» INSTRUCTIONS TO FOLLOW: Take every line from the entries below that includes the word "link" and copy it.

» DATA LISTING:
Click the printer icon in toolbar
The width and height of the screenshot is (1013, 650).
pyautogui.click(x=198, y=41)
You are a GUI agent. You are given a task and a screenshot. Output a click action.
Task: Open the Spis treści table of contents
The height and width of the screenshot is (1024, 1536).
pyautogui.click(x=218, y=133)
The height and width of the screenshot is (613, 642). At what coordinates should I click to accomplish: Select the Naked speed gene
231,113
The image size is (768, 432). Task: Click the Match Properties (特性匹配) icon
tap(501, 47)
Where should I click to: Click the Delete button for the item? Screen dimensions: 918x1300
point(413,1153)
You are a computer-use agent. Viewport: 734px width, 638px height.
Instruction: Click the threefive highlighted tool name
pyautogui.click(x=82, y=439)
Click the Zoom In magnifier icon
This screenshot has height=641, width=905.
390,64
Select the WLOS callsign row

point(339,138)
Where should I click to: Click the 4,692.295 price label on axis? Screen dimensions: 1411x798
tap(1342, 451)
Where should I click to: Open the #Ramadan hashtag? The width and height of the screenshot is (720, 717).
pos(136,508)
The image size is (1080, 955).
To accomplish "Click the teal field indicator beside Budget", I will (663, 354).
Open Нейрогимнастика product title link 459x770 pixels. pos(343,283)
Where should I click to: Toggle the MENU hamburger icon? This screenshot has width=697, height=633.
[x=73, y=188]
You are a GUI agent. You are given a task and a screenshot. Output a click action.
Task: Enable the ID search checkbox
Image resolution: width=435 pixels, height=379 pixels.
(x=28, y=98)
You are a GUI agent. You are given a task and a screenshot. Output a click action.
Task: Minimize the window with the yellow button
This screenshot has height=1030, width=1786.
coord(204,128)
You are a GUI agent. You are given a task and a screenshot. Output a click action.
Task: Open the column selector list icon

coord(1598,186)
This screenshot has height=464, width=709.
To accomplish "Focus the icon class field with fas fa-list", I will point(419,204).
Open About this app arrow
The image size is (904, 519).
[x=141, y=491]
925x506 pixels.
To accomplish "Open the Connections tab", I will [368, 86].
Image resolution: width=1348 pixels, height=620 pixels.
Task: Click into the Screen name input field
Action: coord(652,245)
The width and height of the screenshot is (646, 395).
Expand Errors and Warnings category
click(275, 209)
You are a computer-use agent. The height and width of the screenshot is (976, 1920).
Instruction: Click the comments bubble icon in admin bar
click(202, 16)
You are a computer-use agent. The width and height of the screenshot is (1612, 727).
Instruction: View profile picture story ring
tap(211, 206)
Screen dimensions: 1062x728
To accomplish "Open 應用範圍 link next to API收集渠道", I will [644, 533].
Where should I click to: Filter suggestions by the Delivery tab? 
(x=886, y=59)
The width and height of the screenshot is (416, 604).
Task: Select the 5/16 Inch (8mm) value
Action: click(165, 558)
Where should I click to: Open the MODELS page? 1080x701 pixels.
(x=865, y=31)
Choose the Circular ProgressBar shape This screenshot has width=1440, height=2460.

» ANSWER TO THIS TASK:
Open Нейрогимнастика product title link 459x770 pixels. pos(343,283)
To accomplish "Open 應用範圍 link next to API收集渠道", I will [644, 533].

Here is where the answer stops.